Why we built our own AI benchmark

Whenever a new language model is released, the first thing on display is usually a score: such-and-such percent on one exam, some rank on a leaderboard. Those numbers are useful for comparing models in general. The trouble is that almost none of them answer the thing we care about most, which is whether the model is actually useful for Indonesian government work.

Most popular benchmarks measure general ability, and most of them in English. A model can score high there and still get it wrong when asked to trace the legal basis of a policy or to draft an official memo in the correct format. The score is good, just not on what we need.

What actually needs measuring

So we built our own evaluation, drawn from real material and judged against one plain question: would this answer hold up if it were actually used?

A few of the things it checks for:

Citation accuracy. When the model names a rule, does that rule actually exist and actually apply, rather than just sounding convincing?
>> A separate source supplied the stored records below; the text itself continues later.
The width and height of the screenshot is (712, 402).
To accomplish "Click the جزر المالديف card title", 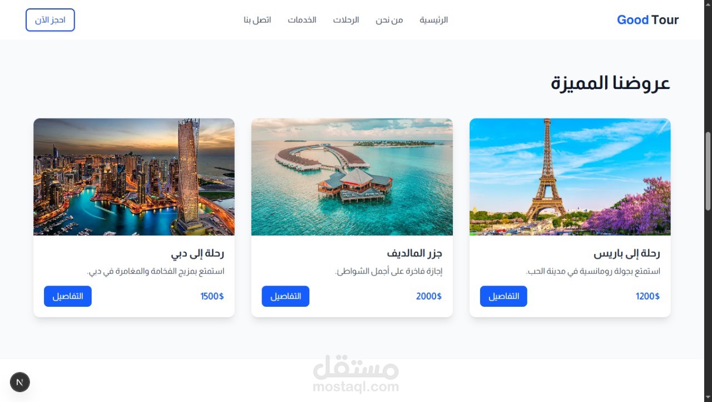I will click(x=414, y=254).
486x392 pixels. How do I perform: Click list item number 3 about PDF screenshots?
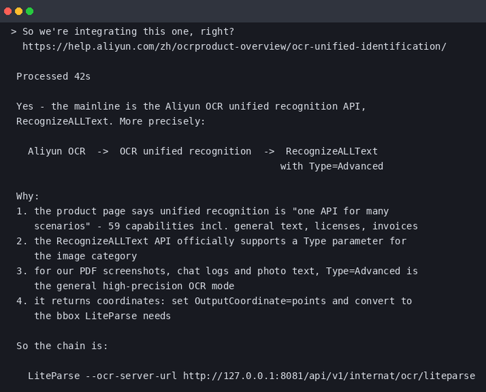[x=217, y=278]
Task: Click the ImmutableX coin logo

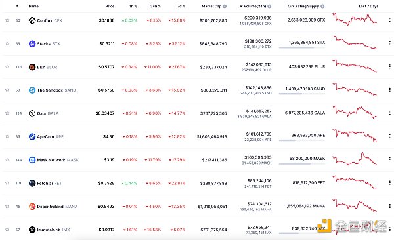Action: point(32,230)
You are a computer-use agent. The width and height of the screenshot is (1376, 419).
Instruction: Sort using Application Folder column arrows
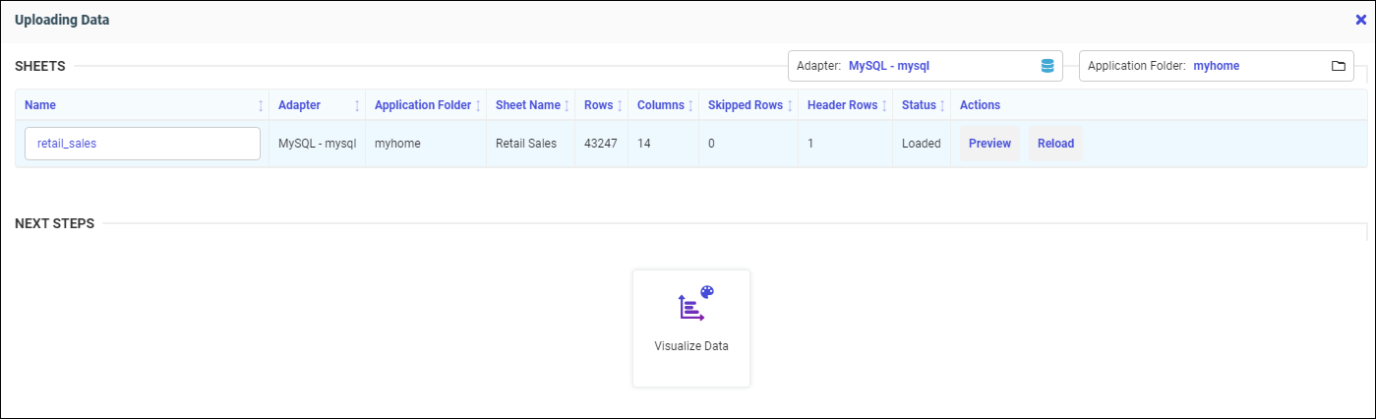[478, 105]
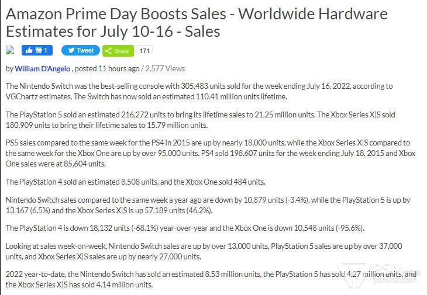Click the PSN watermark logo at the bottom corner
This screenshot has height=295, width=427.
click(x=377, y=273)
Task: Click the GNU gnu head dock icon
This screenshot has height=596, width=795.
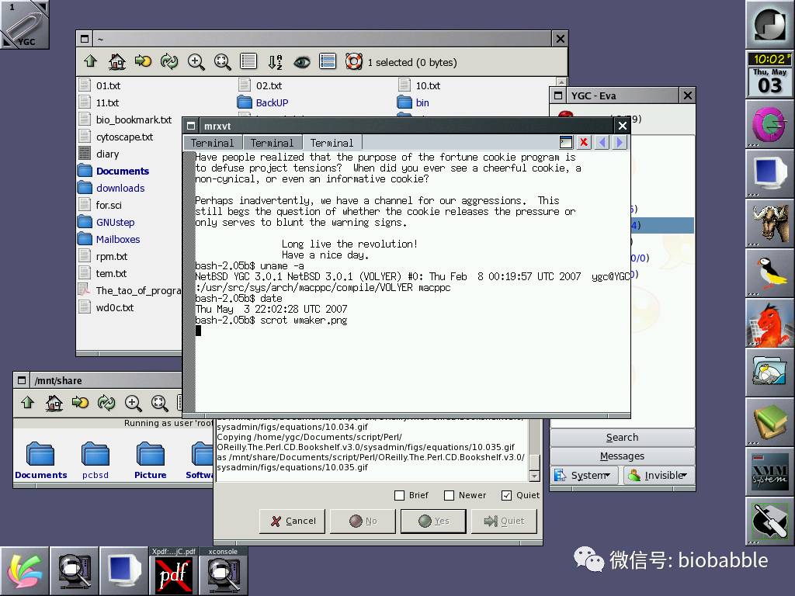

Regulatory reasoning. When two provisions collide, does the model resolve them with the right principle, or just pick one?

Official register. Whether a letter, decision, or report follows the form and language proper to official drafting, rather than everyday prose.

Document reading. Whether the model can pull the right information out of official documents, including scans of middling quality.

Why take the harder road

Building your own benchmark takes real work. It is far easier to reuse a score from an existing leaderboard. But that leaderboard knows nothing about the context we work in, and a model that looks impressive there may not be dependable on a policy analyst’s desk.

We also slip in traps on purpose: questions whose wrong answer is the one that sounds most reasonable. A good model knows when to be careful, and when to admit that it does not know.

A benchmark is not the truth

We do not treat this evaluation as perfect. It is still a proxy, not the truth itself, and we keep fixing it as we find the gaps. What it gives us, though, is something no public leaderboard does. We set this yardstick before training began, measured against real work, so that from the very first version we can tell whether Strata improves on what actually matters, rather than on whatever happens to be easiest to score.